Something Naomi said stuck with her. Jenna did surf those Web sites and message boards because it made her feel as though she was doing something productive, even though, deep in her heart of hearts, she knew her little gestures didn’t make a bit of difference. Jenna remembered those first days after Celia’s disappearance. She walked the woods and hills of Hawks Mill with a group of volunteers. She manned a phone bank, dutifully writing down tips and leads.
None of it made any difference as far as she could tell. Celia remained lost, out of reach of all of them.
The other volunteers, as well as the observers and the citizens who casually followed the case around the country, they too slipped back to their daily lives, and the story barely left a mark on them. Another crime or crisis would pop up in the news, another distraction, and if something came up regarding Celia, they could flip the channel right back and pick up where they’d left off. The Reena Huffmans of the world would be sure nobody missed a detail.
Jenna, and those closest to Celia, floundered in the mire. No path forward presented itself. There was only looking back and regretting. Jenna wondered if she was stuck most of all. She wasn’t a member of the inner circle, a tight group she imagined included Celia’s mother, her sister, Ian, Ursula, and perhaps other friends Jenna didn’t know well, and she couldn’t walk away. Patience had become her watchword. Answers, if they came at all, wouldn’t come quickly. She understood the harsh truths: Even if they did find Celia’s body—in a rotten barn, a ditch, or a forest—they wouldn’t necessarily be any closer to knowing what had happened to her, unless they could firmly tie it to somebody. Benny Ludlow or anybody else. They’d only know she was dead, an unpleasant truth Jenna tried to push from her mind whenever it crept in.
She needed to do something.
So Jenna told the secretary—insisted—that she call up to Mr. Ian Walters’s private office and tell him Jenna Barton was here to see him.
Needed to see him.
The cheery young woman did as she was asked, never losing her smile.

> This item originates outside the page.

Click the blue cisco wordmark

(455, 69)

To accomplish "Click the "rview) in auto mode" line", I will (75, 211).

A few minutes later, the phone on her desk rang. She nodded, writing on a small pad of paper. She tore it off with a flourish. “Mr. Walters says he’ll meet you at this address in fifteen minutes.”
CHAPTER EIGHTEEN
Jenna took a seat at the Landing, Hawks Mill’s nicest restaurant. She arrived shortly before the height of the lunch rush and asked for a table for two. She felt self-conscious in her scrubs among the lawyers and executives and wealthy retirees who all were coming in wearing coats and ties and large rings. It was several years since Jenna had eaten at the Landing. Dr. Phillips, the founder of Hawks Mill Family Medicine, once brought the whole staff there for a holiday party. Other than an occasion like that, Jenna wouldn’t spend the money on a place like the Landing. When the waiter asked her what she wanted to drink, she asked for a glass of water.

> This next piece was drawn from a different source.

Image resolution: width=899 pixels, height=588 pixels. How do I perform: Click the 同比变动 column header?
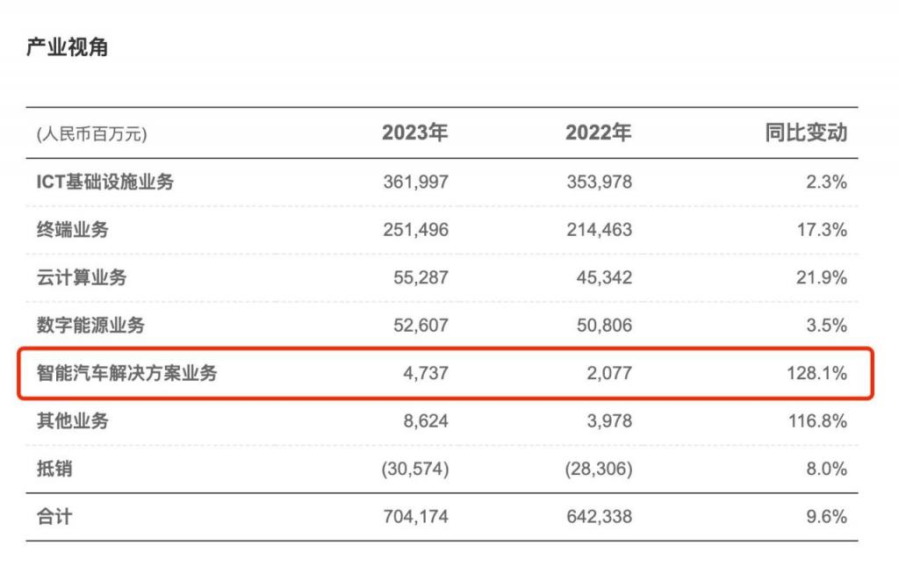(806, 133)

While she waited, sipping her water, she bounced her feet under the table and rested her hand on the cool glass to keep from tapping her fingers too much. She tried to think of the last time she and Ian had spent any time alone. She guessed it was before he and Celia started dating, long before the two of them were married. Celia missed school one day, so Jenna started walking home alone. She didn’t mind the solitude. She let her mind drift, taking in the leaves that were just turning, the warm fall air that already carried a hint of decay. Her mind drifted so far she didn’t notice Ian until he was walking beside her, a couple of books in one hand, the other tucked into the pocket of his jeans.

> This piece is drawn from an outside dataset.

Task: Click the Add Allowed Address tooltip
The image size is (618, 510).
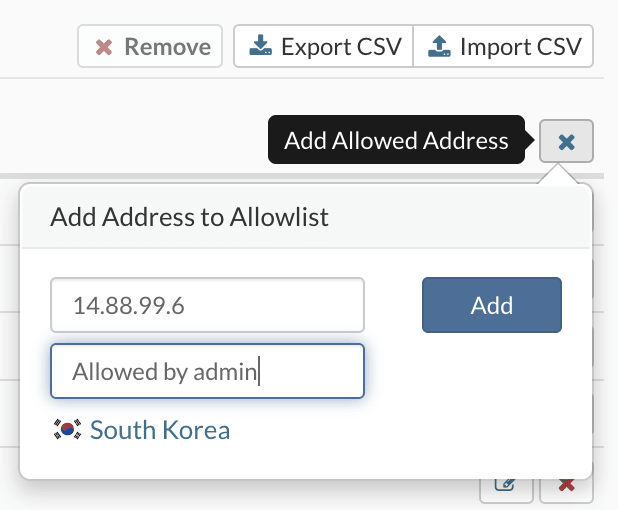Action: click(x=396, y=140)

Even then he was taller than everyone else, almost to his adult height of six-four. His hair was longer then, a lock of it tumbling over his forehead, but he didn’t give in to the grungy fashions that were sweeping through the high school. She never saw Ian in flannel or ripped jeans, never saw him in Chuck Taylor sneakers with the names of bands scrawled on the canvas in Magic Marker. She doubted his parents would allow it. They might not let him back in the house if he dressed that way.